Olive da tavola e da strada

 

Luciano Luciani

 

In tavola

Più grande della consorella destinata al frantoio, l’oliva da mensa si considera adatta alla tavola quando oscilla tra i 3 e i 5 grammi, ma se ne conoscono varietà che possono superare tali misure. Il rapporto tra i nocciolo e la polpa, che deve staccarsi agevolmente, è di 1 a 5. Le principali varità di olive da tavola provengono dall’Italia, dalla Spagna, oggi la nostra principale concorrente in questo particolare comparto alimentare, dalla Francia, dalla Grecia, dal Portogallo, dalla Turchia. Il nostro Paese, che destina al consumo diretto oltre il 10 per cento della sua produzione olivicola, ne conosce 400 tipi a diffusione regionale e territoriale. Mangiatene, perché l’oliva fa bene! Abbondante di sali minerali, l’oliva da mensa risulta energetica e ricostituente. Un ruolo importante in questo senso viene svolto dai tocoferoli e dai polifenoli presenti in quantità significative. Il consumo di olive favorisce la mobilità intestinale e quindi la digestione, e per l’elevato contenuto di acidi grassi monoinsaturi, aiuta la prevenzione delle malattie cardiovascolari e svolge un’azione neutralizzatrice degli effetti tossici di alcuni metalli come il mercurio, il piombo, il rame e l’uranio.

 

In strada

Si facevano vedere agli angoli delle strade, ai margini dei mercati, in occasione di modeste fiere di quartiere o di festività patronali o anche agli ingressi dello stadio Olimpico, quando urgeva qualche evento sportivo pallonaro che richiamasse gente. La loro apparizione coincideva con i primi temporali, quelli che spezzavano definitivamente la calura estiva e preannunciavano già l’autunno. Li chiamavamo “olivari”, conosciuti anche nella variante “olivaroli”, oppure “olivedorci” dal grido con cui segnalavano la loro presenza ai potenziali clienti. Erano i venditori ambulanti di olive fresche, conciate immergendole in una soluzione al due per mille di soda caustica e mantenuta in acqua appena appena salata: un mestiere antico nella capitale, documentato sin dal XVII secolo.

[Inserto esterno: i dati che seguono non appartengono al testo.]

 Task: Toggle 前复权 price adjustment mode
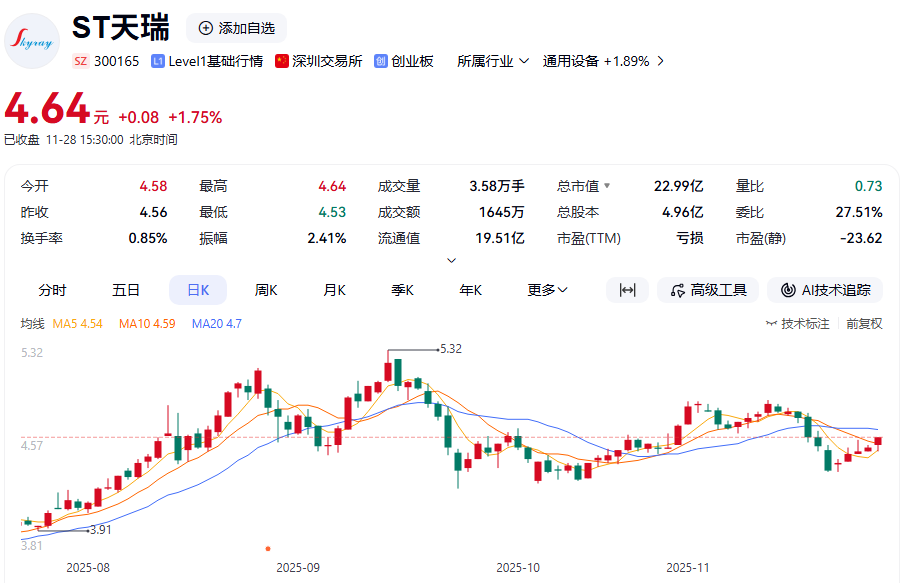tap(864, 323)
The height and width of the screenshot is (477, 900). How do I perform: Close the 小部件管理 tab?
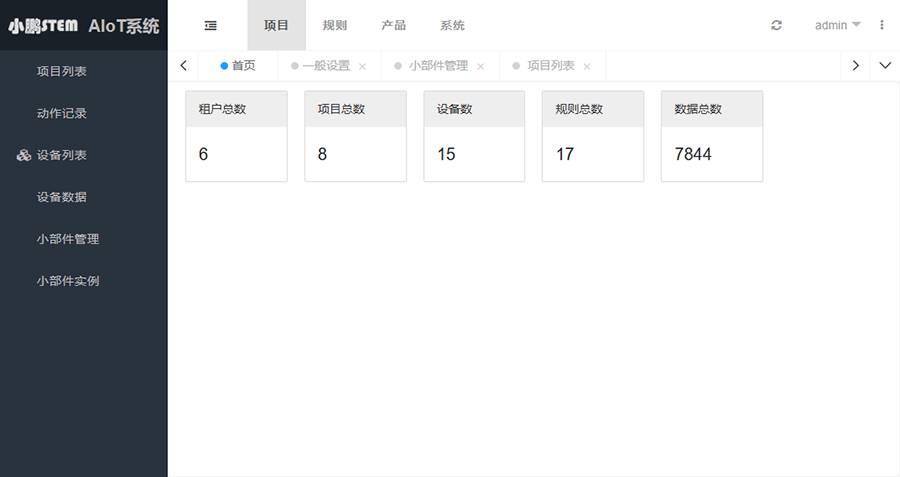point(480,66)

Un lavoro stagionale, il loro, che durava dalla fine d’agosto (d’altra parte la saggezza popolare ha sempre affermato che “Per l’Assunta”, 15 agosto, “l’oliva è unta”), sino all’autunno inoltrato quando l’oliva, ormai matura si scuriva sull’albero e si faceva sempre più adatta per la mola del frantoio.

Per pochi spiccioli, l’“olivaro”, organizzatosi con un banchettino precario, recipiente in coccio e mestolo bucherellato, te ne riempiva un cartoccio a forma di cono di robusta carta gialla, quella da pane, che, se pure s’intrideva di salamoia, era in grado di resistere sino all’ultima oliva.

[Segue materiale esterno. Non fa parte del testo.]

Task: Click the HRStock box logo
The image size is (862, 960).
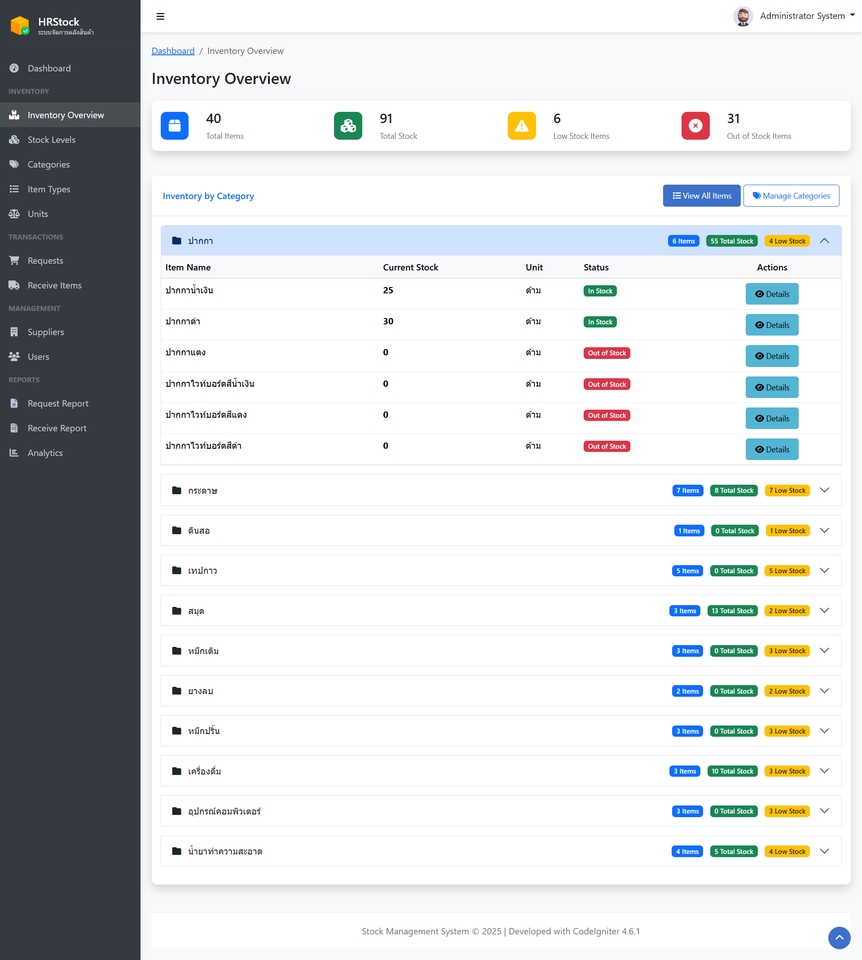Action: tap(20, 26)
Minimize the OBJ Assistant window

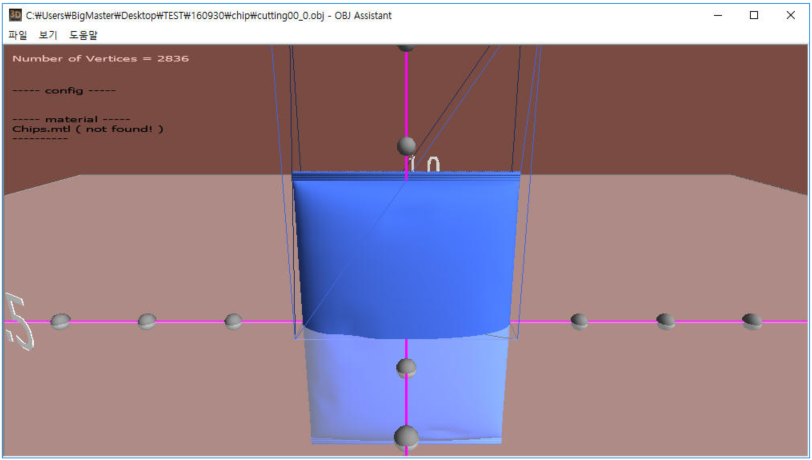(x=717, y=15)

Un piacere aggiunto a quel sapore dolce/salato consisteva nello sputare il nocciolo e colpirlo col piede al volo, urlando: “Tiro. Goal!” Trasformando così, immantinente, per lo straordinario potere della fantasia ragazzina, ognuno di noi negli amatissimi centravanti della Roma, della Lazio, della Nazionale…

Un gioco rumoroso e blandamente atletico che al gusto dell’oliva ne aggiungeva altri, indimenticabili. Quelli dell’infanzia che si faceva adolescenza, dell’amicizia virile, di una spensieratezza semplice. E per dirla col poeta: Pochi momenti come questi belli…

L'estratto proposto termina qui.